La rigueur de la mise en scène ne vise, en fait, qu’à faire monter la tension dans ces existences figées. Et à révéler, peu à peu, un humour pince-sans-rire, voire mordant. Le réalisateur en appelle à la sauvagerie pour lutter contre la sauvagerie d’un monde où tout est permis. Ce que la richissime Princesse finira par découvrir à ses dépens. Workers est une sorte d’Indignez-vous ! distancié et drôle. Réplique d’une jeune femme qui tient boutique de tatouages à Tijuana : « Un jour, un homme est venu se faire tatouer le mot Dieu. Et il est parti sans payer. »
Frédéric Strauss
La Croix
Workers », froide révolte de travailleurs.
Ce premier film, à l’esthétique très léchée, évoque le sursaut de deux employés modèles, dans un monde cynique et déshumanisé
Prix du meilleur film mexicain de l’année au festival de Guadalajara, présenté dans la section Panorama à Berlin en février dernier, Workers évoque les parcours parallèles d’un homme et d’une femme qui furent mariés, avant de se séparer à la suite du décès accidentel de leur enfant en bas âge. Rafael occupe depuis 30 ans un poste de balayeur dans une usine de fabrication d’ampoules électriques et s’acquitte de sa tache avec une application inégalable. Lidia est, depuis plus longtemps encore, au service d’une richissime veuve qui considère sa chienne comme sa fille. Leurs vies basculent lorsque deux événements inattendus se produisent. Le jour de sa retraite, Rafael est informé qu’il ne percevra aucune pension : immigrant, il n’a pas été déclaré comme travailleur légal. On lui permet en revanche de rester dans l’entreprise, comme avant. À la mort de leur patronne, Lidia et les autres serviteurs, apprennent que tout continue à l’identique?: la fortune a été léguée au lévrier, au service duquel tous restent affectés. En dépit de leur amour commun pour le travail bien fait, de l’honnêteté et du respect qui les animent, Rafael et Lidia sont rattrapés par de sentiments contradictoires. L’heure de l’affranchissement n’a-t-elle pas sonné??

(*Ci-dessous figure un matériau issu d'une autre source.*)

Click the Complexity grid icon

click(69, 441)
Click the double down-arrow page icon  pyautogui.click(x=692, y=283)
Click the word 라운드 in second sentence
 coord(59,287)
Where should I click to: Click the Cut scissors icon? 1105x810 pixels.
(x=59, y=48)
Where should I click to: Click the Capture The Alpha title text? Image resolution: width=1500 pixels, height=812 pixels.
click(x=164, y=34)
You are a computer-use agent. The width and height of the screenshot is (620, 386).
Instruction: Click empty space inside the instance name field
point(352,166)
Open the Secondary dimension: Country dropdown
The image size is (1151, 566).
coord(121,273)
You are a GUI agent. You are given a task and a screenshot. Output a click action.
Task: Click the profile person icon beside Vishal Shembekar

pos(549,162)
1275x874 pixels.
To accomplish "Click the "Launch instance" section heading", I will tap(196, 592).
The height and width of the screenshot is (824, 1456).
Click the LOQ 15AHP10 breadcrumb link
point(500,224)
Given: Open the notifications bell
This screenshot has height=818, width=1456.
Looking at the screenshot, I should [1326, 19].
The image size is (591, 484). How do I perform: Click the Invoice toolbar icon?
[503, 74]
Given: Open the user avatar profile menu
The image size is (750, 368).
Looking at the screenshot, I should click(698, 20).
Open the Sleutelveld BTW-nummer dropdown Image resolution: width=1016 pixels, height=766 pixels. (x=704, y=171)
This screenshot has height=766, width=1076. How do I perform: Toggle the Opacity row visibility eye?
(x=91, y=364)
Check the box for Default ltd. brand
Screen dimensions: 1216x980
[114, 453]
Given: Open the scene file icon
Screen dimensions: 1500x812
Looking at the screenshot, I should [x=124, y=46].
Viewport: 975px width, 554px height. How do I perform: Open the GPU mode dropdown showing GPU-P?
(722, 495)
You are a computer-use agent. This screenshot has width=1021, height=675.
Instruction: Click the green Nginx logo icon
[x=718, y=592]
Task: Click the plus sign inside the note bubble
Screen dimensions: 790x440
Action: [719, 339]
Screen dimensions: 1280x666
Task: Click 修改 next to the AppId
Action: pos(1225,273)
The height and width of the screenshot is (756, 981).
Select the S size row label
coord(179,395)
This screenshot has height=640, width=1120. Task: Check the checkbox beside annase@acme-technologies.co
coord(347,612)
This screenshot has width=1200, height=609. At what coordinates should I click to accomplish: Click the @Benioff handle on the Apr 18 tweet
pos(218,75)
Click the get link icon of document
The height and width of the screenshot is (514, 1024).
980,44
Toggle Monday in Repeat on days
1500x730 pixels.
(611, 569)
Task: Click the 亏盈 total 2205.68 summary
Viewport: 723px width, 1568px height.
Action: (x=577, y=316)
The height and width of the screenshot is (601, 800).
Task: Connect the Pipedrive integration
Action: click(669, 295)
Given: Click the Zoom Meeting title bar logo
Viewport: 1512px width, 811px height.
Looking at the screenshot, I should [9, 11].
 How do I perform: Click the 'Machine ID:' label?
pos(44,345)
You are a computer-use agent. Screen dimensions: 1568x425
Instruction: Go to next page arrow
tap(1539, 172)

Servi par l’interprétation de José Padilla et de Susana Salaza, Workers frappe d’abord par l’impact de ses images extrêmement léchées, dans des univers sans âme mais rutilants de propreté. La mise en scène, extrêmement précise, fait la part belle aux mouvements de caméra discrets mais très étudiés, aux plans fixes, qui impriment un rythme lent à cette oeuvre visuellement fascinante.
Ces prouesses formelles accompagnent un humour froid qui décuple la force du message. Métaphore d’un monde très inégalitaire, Workers illustre avec un oeil neuf la question toujours très actuelle de la lutte des classes, une lutte sourde, sans cri ni fracas, face à la violence d’un monde déshumanisé.